Wypuszczenie do kin Ant-Mana i Osy w tak krótkim czasie po Infinity War wskazuje, że ludzie z Marvela zdają sobie sprawę, że jest całkiem spora grupa ludzi którzy na filmy super bohaterskie chodzą się pośmiać i radośnie pochrupać popcorn a niekoniecznie naprawdę martwić się o losy bohaterów. Ant-man do roli takiego lekkiego bohatera który nigdy nie musi ratować świata nadaje się doskonale i wydaje się, że przynajmniej przez pewien czas ludzie zarządzający MCU będą go chcieli pozostawić na uboczu. Zwierzowi się ten pomysł podoba bo lubi ten mały świat Ant-mana. I nie ma nic przeciwko temu by trzymać jego przygody w mniejszej skali.
Ps: Od pewnego czasu tłumaczenia filmów Disneya – zwłaszcza filmów MCU stanęły na głowie. To znaczy twórcy albo pomijają dowcipy albo dodają dowcipy od siebie które są zupełnie bez sensu. Sporo tego jest w Ant-Manie gdzie niektóre pomysły na dowcipy są po prostu słabe i bezsensowne a do tego – niekoniecznie równie dowcipne co oryginał. Znajomi podpowiedzieli mi, że sporo tych tekstów jest wziętych jeden do jednego z tłumaczenia do dubbingu.
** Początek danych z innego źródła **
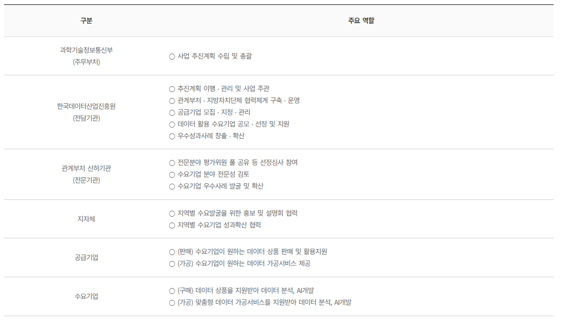
Task: Click the text 관계부처·지방자치단체 협력체계 구축·운영
Action: coord(238,100)
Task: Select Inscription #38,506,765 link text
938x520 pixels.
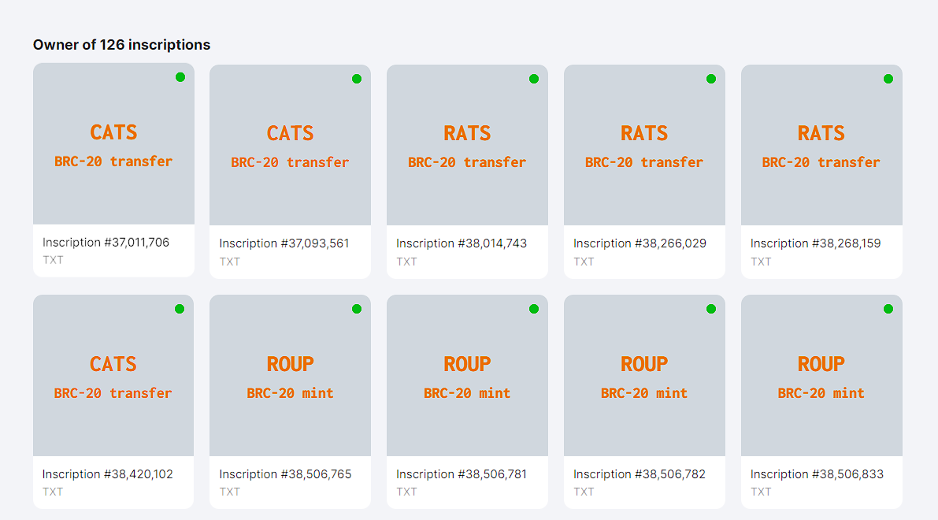Action: click(x=285, y=474)
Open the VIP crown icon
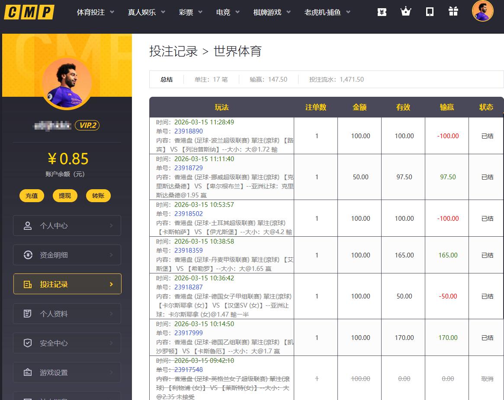 coord(406,12)
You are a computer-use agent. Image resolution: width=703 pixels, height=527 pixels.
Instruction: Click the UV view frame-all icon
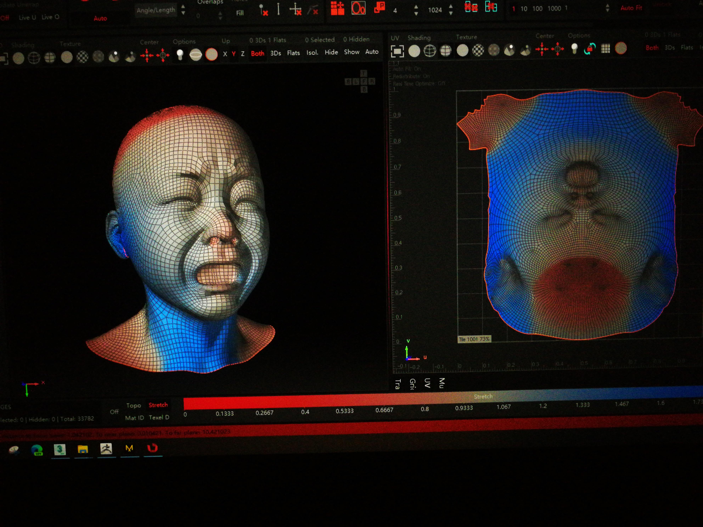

Co jest smutne biorąc pod uwagę o ile mniej jest dowcipny ten film w polskiej wersji językowej i jak bardzo nie będą o tym wiedzieli ludzie którzy wybiorą dubbing. Zupełnie nie rozumiem zastępowania dobrych dowcipów marnymi, zwłaszcza kiedy można byłoby naprawdę przetłumaczyć to tak by dowcip został. To jeden z powodów dla których nie lubię dubbingu w kinie aktorskim skierowanym też do dorosłego widza – całkowicie skazuje widza na poczucie humoru nie tyle twórców filmu co tłumacza. A tłumacz nie zawsze jest równie dowcipny co scenarzysta.